Even in Kansas (or Killington)

The original $1.5 million grant application was initially denied on the grounds that it would be impossible to recruit enough participants with HIV/AIDS in a rural state like Vermont. The team quickly signed up half of the 200 people in that study and easily got funding. The next phase will follow 250 subjects over a period of years.

“The thinking is that we don’t have a big problem up here and we do,” says Solomon. “People view HIV as an illness that happens only in big cities.”

The official numbers for the state as of 2007, which captures only those who tested positive after 2000, are 217 people living with HIV and 234 living with AIDS. Those tested prior to the legislative reporting requirement, those tested in other states before moving to Vermont, and those who are positive but have never been tested, raise the number, Solomon estimates, closer to 800 at a minimum.

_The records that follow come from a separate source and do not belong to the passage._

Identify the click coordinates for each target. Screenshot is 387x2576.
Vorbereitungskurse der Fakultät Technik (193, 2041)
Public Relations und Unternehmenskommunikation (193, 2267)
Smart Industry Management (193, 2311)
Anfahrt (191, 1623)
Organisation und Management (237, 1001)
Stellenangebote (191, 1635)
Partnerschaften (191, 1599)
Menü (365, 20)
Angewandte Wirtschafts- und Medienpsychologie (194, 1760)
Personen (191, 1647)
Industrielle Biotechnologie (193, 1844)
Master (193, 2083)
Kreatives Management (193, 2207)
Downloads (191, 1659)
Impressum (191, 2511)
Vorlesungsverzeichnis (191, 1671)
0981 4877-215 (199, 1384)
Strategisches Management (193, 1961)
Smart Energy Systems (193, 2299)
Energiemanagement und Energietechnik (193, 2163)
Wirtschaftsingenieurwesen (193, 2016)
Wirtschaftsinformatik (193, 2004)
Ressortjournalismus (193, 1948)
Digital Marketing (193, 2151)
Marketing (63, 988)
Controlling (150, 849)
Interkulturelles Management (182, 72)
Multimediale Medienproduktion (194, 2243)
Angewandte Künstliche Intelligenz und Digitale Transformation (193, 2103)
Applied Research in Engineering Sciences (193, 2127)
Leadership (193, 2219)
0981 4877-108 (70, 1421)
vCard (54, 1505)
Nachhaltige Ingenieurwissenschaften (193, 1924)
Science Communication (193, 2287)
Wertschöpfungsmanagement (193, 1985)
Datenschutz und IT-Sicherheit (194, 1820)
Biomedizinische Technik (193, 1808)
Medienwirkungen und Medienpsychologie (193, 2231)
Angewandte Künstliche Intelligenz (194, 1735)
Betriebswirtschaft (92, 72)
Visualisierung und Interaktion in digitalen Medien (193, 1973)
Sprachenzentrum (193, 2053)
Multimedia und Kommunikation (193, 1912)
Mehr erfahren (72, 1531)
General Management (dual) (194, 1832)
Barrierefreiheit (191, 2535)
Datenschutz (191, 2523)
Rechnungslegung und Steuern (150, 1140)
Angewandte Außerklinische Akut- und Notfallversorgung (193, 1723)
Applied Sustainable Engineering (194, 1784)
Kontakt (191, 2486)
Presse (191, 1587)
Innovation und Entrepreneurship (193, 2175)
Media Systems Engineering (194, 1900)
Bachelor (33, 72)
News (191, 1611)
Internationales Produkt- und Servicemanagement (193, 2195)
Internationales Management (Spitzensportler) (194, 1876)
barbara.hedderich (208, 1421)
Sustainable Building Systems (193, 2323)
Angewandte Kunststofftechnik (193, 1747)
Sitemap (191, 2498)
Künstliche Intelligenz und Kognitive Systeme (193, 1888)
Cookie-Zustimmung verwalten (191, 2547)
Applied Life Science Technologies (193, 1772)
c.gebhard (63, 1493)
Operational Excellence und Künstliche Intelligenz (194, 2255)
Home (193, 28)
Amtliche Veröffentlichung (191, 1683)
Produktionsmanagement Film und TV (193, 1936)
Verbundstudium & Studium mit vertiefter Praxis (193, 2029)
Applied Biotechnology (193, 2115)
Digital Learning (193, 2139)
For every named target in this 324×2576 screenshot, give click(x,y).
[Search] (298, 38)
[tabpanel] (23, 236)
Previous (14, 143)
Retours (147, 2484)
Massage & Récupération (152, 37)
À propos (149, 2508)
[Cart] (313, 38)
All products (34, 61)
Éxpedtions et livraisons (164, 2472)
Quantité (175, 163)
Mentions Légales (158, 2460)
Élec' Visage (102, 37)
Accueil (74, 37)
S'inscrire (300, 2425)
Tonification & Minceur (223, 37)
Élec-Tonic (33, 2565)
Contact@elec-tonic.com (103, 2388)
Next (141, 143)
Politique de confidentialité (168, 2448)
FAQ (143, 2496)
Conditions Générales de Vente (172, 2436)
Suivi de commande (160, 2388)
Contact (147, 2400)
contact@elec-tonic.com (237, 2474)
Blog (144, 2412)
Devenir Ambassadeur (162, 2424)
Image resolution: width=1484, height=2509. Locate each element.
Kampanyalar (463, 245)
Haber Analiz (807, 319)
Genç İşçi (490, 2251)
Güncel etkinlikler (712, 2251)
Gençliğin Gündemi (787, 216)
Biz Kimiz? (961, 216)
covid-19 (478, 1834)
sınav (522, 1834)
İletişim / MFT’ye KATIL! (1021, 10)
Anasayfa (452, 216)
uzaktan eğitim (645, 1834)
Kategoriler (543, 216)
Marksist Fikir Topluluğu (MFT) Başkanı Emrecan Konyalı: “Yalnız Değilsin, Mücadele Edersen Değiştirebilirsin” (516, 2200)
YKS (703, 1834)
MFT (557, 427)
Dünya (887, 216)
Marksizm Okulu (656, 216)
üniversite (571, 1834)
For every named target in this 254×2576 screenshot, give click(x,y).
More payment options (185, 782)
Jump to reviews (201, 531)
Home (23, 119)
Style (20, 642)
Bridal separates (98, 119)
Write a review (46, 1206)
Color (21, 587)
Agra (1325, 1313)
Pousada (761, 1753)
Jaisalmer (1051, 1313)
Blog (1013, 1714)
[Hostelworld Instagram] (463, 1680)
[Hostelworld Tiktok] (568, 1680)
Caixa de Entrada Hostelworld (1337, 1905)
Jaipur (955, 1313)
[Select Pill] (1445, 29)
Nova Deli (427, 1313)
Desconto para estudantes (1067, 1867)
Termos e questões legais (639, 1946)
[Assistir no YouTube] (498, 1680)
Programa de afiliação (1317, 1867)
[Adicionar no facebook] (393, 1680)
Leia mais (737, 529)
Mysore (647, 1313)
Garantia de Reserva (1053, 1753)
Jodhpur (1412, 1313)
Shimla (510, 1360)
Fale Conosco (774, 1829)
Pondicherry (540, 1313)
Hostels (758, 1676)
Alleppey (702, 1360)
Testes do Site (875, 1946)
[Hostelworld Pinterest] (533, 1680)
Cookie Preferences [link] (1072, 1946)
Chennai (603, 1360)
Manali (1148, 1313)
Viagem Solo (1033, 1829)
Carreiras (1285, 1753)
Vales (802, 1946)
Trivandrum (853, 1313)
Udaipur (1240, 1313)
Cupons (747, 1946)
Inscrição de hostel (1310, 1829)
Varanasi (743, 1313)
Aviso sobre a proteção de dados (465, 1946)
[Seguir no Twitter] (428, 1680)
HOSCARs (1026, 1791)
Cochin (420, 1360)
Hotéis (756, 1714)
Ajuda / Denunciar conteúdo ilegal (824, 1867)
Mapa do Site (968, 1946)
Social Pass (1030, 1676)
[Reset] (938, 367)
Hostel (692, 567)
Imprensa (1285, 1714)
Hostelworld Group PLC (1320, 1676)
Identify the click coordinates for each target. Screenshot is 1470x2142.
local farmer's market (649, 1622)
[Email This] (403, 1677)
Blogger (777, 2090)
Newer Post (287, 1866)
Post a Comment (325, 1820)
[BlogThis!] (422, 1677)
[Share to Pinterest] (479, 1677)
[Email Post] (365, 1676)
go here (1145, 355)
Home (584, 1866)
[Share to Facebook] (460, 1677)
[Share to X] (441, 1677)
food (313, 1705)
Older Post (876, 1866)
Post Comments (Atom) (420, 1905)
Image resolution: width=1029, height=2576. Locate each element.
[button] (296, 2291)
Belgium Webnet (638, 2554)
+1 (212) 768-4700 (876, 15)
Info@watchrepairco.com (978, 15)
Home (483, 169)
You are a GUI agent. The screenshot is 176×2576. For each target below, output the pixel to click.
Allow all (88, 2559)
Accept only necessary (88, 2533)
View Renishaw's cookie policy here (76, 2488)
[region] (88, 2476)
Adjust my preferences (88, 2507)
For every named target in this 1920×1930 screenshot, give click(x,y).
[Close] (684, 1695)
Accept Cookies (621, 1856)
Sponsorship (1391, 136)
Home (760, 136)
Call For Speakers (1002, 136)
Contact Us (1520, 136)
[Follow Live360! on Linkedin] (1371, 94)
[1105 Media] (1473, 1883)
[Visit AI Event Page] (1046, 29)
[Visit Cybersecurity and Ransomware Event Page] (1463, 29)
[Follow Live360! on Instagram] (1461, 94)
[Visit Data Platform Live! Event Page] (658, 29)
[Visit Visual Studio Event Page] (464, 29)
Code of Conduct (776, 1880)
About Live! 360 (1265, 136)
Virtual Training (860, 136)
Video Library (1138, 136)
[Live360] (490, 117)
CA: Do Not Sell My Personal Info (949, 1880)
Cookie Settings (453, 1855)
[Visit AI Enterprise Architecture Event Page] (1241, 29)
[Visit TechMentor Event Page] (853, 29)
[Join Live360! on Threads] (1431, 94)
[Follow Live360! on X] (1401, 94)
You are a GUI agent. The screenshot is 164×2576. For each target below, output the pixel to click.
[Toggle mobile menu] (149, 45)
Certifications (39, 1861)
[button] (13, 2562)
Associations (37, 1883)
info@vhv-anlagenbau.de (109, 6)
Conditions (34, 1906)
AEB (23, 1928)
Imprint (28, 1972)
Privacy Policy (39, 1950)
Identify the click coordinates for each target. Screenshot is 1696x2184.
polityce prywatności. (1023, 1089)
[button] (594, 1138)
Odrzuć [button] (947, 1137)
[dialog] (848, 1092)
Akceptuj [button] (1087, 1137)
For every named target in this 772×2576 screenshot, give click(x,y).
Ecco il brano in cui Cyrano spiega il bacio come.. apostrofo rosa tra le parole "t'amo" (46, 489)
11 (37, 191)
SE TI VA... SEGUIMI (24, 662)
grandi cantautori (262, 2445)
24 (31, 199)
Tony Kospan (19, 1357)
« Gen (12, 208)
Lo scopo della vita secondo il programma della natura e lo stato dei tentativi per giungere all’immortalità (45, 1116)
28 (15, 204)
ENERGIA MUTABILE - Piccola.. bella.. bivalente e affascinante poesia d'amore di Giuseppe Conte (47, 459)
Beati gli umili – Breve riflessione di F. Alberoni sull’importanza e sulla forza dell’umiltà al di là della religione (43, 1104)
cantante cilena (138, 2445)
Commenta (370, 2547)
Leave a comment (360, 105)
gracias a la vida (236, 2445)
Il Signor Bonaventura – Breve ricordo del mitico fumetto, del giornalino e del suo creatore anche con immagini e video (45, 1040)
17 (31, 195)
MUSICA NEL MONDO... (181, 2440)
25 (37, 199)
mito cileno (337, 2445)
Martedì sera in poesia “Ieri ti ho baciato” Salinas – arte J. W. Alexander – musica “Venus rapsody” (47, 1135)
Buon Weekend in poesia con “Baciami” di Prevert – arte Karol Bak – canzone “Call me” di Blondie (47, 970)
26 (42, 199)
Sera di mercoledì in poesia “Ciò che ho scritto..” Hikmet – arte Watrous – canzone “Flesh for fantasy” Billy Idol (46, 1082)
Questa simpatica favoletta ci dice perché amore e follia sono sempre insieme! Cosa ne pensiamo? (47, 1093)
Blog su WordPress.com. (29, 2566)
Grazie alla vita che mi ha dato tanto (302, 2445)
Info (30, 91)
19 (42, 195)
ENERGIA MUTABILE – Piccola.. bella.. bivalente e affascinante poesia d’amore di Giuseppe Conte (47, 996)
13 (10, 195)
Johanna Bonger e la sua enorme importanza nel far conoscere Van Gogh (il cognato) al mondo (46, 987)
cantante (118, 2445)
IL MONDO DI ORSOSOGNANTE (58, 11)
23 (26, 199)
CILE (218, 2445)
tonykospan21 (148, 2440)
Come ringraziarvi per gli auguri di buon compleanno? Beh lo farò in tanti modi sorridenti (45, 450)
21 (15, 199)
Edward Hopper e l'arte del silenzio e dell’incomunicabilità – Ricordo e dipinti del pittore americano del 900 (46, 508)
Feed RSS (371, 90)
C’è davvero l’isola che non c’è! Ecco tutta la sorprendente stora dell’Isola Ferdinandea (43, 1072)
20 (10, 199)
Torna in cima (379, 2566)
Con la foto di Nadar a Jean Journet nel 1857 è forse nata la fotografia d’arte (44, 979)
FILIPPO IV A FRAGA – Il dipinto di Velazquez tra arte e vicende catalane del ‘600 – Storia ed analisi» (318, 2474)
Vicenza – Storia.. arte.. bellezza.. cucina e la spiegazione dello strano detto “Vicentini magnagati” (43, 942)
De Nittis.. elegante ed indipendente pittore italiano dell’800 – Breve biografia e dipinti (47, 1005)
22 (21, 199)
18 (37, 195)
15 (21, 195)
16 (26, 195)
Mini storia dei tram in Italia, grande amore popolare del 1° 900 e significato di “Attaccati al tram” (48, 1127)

What interests Miller, Solomon, and their team is how these people cope and the impact their particular coping style has on their perception of stigma and on potentially risky sexual behavior. They do know stigma exists. A little less than half of the people surveyed indicated that something stigmatizing happened to them every day; on average, survey participants said they experienced stigma three times per week. The actual incidences of discrimination reported, however, were far fewer than people feared.

Another key piece of the study looks at social pressure within communities to control prejudice against people with HIV/AIDS. The desire to fit in, researchers believe, is a stronger indicator of behavior than people’s actual inner prejudice.

One surprise in the initial findings was where impetus to control prejudice was likely – or not – to occur. “We were expecting,” says Miller, “that there might be a relationship between whether or not people thought it was OK to be prejudiced and the size of the community. We didn’t find that. You can’t just say there’s more stigma in rural areas and less in more urban areas like Burlington.”

Power to cope

Erasing prejudice and stigmatization would be ideal but in the real world the research shows that coping styles are the most determinative in terms of both emotional wellbeing and likelihood of engaging in safe or risky behaviors, such as consistency of condom use.

People with HIV/AIDS roughly fall into two groups: engagement and disengagement copers. The former are more likely to problem-solve, act proactively, join support groups; the latter to avoid, which might include anything from self-denial of the problem, failure to disclose to potential sexual partners, or even to seek medical care.

Two key findings from the team’s initial study verify that engagement coping leads to better outcomes. “The literature indicates that stigma creates problems for people,” says Miller. “What we see is that there are certain ways of coping that will help alleviate those problems.”

Conversely, in an upcoming paper in the Journal of Health Psychology, Solomon, Miller, and colleagues show that higher levels of disengagement coping are related to the greatest degrees of anxiety and depression symptoms. How actual and perceived stigma within communities relates to these outcomes is a primary question of the new research.

The work is still at the basic research stage but the hope is to eventually develop interventions. “If we know people are particularly avoidant,” says Solomon, “we can address those coping strategies and try to reshape them, to empower people. And we can educate the community.”

But for the many groups in Vermont who serve those living with HIV/AIDS, who Solomon says the research couldn’t function without, the work is helping now.

“This directly bolsters our work in HIV advocacy and outreach,” says Peter Jacobsen, executive director of Vermont CARES (Committee for AIDS Resources, Education & Services). “We’ve been partnering with Sondra and her research partners at UVM for years turning theory into practice. (She) has shared her perspectives and research around HIV stigma and helped us to better speak with those we serve about this persistent and confusing topic.”

The need is here, for both the research and on the ground outreach. Jonathan Heins makes it clear. “It’s hard work to ensure I don’t allow that toxic poison into my being, to not feed into what I think the world perception of me might be,” he says. “I lose some battles. But I’m winning the war.”